What Story Do You Tell About Church?

design-21Anyone who has ever been a part of a church has a story to tell and the story we tell tells a lot about us.

Some tell stories of grace and support and growth.

Some tell stories of boredom and disconnect and departure.

Others tell stories of insult and offense and hurt.

The stories we tell are a narrative of our experiences. When we publicly share the events of our church history, we give a glimpse into our spirits. If our stories are sweet, it’s a clear indication that we had a good history in church and we are presently in a good spiritual place because of it. When our stories are bitter, our past has not been good, and our current spiritual condition is suffering as a result.

But anyone who has been part of a church has had both bad and good experiences in church. Upon which do we focus?

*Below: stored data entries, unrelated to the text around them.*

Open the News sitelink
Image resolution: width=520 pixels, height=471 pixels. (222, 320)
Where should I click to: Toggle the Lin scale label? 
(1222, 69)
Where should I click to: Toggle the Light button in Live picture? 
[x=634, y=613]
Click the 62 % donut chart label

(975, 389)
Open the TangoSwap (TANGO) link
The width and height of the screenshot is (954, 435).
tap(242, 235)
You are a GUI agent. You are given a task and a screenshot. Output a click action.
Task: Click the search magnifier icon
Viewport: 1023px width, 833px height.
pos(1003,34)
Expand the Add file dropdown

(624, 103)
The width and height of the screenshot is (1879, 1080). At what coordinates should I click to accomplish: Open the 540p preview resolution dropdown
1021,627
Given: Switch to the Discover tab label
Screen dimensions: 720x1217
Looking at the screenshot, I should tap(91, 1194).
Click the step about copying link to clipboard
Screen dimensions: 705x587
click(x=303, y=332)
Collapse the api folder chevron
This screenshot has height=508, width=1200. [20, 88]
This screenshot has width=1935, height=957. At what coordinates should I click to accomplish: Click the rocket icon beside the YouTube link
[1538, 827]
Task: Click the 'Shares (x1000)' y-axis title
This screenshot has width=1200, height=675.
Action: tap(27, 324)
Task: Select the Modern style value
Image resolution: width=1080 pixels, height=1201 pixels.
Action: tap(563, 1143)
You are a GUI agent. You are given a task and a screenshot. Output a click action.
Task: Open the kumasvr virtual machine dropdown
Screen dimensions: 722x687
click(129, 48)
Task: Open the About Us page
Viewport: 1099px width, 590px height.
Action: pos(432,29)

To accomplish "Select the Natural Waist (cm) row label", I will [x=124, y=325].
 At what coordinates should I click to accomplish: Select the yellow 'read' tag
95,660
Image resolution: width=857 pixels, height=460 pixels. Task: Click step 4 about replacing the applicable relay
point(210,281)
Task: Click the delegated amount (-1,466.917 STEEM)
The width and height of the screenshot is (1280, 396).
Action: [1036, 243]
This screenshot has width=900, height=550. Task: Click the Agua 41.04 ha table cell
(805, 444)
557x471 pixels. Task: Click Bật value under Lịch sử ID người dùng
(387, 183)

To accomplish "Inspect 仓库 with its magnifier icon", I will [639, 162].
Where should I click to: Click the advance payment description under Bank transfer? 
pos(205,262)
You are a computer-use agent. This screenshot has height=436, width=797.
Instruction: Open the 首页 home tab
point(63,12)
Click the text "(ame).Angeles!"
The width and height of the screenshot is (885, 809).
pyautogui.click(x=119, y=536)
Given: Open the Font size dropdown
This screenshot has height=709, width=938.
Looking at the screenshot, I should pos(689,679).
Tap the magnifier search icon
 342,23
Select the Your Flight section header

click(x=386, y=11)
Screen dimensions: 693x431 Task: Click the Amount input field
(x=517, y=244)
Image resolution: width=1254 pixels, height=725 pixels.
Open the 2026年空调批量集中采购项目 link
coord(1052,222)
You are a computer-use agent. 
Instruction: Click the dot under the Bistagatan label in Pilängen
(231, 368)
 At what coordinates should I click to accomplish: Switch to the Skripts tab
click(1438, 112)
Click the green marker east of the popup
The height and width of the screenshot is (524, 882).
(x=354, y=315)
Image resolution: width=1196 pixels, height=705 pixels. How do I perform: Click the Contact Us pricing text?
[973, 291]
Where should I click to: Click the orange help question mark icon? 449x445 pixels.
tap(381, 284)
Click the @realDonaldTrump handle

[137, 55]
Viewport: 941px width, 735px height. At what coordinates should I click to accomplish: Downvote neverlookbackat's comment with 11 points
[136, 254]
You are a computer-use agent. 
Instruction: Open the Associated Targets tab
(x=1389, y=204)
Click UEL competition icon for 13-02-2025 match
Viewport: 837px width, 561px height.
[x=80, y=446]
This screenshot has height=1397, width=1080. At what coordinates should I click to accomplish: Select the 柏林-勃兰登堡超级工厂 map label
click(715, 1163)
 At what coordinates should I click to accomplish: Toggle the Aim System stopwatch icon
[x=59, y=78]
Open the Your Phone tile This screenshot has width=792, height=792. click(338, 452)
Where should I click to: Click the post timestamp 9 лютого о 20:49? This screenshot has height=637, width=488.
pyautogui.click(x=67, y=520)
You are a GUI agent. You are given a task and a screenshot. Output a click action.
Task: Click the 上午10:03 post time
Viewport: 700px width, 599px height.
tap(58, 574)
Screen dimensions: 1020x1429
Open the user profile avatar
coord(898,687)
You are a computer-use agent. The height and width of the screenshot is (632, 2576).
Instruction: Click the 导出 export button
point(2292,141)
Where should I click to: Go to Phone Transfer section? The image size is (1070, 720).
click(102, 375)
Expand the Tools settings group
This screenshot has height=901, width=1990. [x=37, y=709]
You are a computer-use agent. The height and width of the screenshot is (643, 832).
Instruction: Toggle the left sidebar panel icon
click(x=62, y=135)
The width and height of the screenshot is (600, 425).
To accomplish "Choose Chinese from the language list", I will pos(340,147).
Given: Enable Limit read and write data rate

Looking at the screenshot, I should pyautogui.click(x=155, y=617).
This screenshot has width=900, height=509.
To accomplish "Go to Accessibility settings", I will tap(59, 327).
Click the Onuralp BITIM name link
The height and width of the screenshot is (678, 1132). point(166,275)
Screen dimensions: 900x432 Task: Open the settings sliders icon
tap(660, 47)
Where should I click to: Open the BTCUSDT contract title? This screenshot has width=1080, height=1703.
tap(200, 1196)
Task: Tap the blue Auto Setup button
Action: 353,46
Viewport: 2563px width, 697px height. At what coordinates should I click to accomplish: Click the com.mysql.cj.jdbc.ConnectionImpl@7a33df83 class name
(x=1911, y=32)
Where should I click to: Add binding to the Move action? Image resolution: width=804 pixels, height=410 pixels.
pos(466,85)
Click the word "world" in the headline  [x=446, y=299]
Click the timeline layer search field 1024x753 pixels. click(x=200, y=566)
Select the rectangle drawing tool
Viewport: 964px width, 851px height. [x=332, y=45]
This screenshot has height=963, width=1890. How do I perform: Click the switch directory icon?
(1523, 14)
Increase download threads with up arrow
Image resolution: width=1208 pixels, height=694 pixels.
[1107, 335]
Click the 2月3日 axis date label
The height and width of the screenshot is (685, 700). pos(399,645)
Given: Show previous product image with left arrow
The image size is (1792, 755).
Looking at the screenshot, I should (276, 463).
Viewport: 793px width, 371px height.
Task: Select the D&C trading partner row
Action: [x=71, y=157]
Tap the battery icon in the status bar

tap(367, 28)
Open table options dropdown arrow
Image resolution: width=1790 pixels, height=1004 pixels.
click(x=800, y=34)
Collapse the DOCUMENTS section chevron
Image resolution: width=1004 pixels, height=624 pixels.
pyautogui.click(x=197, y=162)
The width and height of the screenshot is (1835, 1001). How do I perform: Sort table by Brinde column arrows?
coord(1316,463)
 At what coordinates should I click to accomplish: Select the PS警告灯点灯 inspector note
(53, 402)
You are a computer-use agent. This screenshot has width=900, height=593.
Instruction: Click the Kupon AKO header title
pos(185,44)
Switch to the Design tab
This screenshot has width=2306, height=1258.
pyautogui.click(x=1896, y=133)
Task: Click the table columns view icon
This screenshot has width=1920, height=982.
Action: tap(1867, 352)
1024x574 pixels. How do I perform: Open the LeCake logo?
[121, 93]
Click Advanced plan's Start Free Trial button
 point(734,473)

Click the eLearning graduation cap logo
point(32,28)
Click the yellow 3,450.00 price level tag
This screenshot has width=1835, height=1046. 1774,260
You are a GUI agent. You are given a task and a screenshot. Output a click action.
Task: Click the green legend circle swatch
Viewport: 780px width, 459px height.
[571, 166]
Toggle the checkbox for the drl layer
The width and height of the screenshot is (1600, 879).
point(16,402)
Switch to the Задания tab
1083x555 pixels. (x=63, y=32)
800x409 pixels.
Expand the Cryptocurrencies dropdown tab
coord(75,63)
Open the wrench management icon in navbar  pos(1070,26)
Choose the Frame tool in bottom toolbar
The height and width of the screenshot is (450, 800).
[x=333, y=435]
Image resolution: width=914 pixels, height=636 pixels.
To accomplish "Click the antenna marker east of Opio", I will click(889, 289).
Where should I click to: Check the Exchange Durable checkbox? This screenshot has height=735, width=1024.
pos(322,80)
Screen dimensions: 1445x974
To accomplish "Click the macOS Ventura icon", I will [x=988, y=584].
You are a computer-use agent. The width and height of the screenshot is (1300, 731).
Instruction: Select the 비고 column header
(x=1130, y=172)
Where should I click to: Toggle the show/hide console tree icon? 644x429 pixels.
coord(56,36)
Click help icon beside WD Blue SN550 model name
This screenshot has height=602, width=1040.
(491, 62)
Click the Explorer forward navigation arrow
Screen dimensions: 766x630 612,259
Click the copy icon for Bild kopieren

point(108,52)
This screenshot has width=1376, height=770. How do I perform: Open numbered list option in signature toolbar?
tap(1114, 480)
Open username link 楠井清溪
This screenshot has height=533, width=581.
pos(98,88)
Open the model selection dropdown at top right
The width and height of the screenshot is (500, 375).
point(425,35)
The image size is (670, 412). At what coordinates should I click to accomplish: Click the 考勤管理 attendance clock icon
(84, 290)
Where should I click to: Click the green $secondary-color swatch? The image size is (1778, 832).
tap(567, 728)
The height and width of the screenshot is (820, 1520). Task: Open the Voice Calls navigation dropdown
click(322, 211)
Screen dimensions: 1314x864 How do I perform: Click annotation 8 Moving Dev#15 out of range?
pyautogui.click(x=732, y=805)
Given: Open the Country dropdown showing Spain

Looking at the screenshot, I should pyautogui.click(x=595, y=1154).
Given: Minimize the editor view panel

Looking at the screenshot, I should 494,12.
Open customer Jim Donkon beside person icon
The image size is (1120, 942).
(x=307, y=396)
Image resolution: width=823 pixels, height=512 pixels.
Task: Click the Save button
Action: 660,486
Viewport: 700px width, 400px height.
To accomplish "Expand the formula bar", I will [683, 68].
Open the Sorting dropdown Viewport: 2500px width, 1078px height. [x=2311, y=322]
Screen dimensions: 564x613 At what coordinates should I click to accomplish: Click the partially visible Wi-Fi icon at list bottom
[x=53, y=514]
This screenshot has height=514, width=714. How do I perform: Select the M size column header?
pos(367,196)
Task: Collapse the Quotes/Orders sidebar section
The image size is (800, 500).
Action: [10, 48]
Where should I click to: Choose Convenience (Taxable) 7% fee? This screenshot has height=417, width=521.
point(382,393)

If your story features a crooked preacher, a lying leader, a gossiping deacon, or a corrupt Elder, you focus on the bad. In fact, through our stories, some of us reveal that we are deeply hurt, bitter and wounded. This is tragic. If your story features supportive leaders, honorable pastors, godly deacons and compassionate members, you focus on the good.

But interestingly, some who have been exposed to the same experiences tell different stories. Some who tell good stories have been brutally hurt in the church.

What’s the difference? While it is not good to compare ourselves to others, some choose to heal while others choose to remain hurt. And you can hear it in our stories.

You don’t necessarily choose your stories (some things happen to you) but you definitely choose the stories you tell.

If your stories reveal that you have been hurt – and we have all been hurt – find healing and the ability to forgive and move forward. Then your story will reveal a spirit that is whole.

What story do you tell about your church? It’s really more a story about your heart.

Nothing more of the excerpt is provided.